As to be expected in this cases of super-scientific substance abuse, the chemical cocktail wreaked havoc upon Kole physiology, granting him the height he so fervently desired — but at the cost of transforming him into a bandy limbed monstrosity akin to a Jack Davis caricature of Julius Erving.
Driven over the edge by the twisted realization of his dream, Kole opted for the only course of action left open to him within the confines of the superhero genre.
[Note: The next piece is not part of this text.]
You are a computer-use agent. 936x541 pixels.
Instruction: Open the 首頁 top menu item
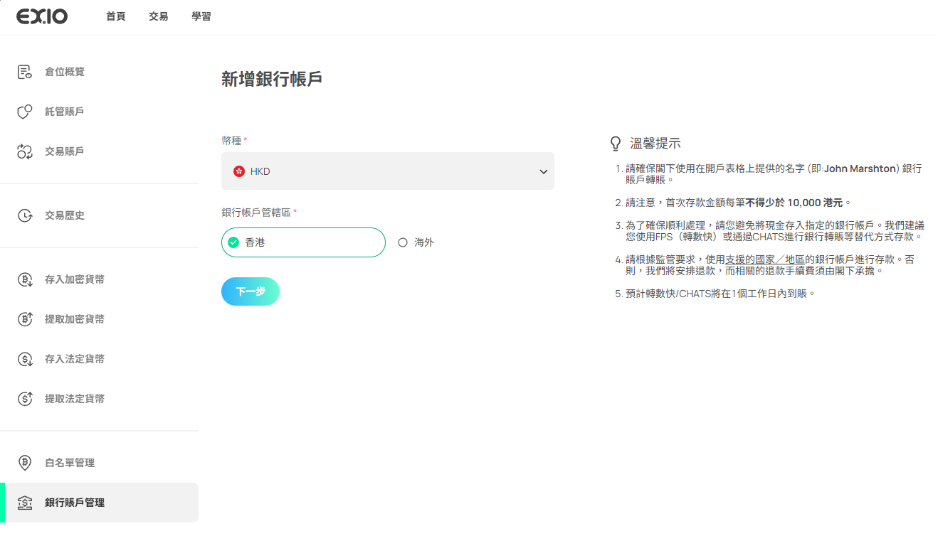pyautogui.click(x=116, y=17)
Doffing a custom set of formal wear liberated from a “Tall and Grotesquely Taller” menswear store and a weaponized twirling cane, the rubber-limbed rhythm king assumed the villainous nom de plume of “Daddy Longlegs” and set about his unspeakably nefarious plan to…
…subject the culturati of Los Angeles to a three hour modern dance recital.
His insidious plans to subject a mildly receptive audience to some superhuman variations of old Bob Fosse routines was thwarted by Spider-Woman, who used a section of chainlink fence to subdue Kole after a strangely eroticized dust-up where the combatants inexplicably “merged minds.”
Though Kole managed to escape from improvised captivity in that encounter, he returned in the fiftieth and final issue of Spider-Woman as a prisoner in an unauthorized super-jail where he found ample time to pursue his other creative passion…
It takes a rare kind of terrible to qualify as the most laughable member of Spider-Woman’s rogues’ gallery (see also: Firestorm and Silver Age Ant-Man), but Daddy Longlegs has got both the moves and high-concept-gone-horribly-wrong moxie neccessary to earn his mad prancing self a place in the non-star revue known as Nobody’s Favorites.
(Thanks to Zack Smith for reminding me of Daddy Longlegs’ tragic existence.)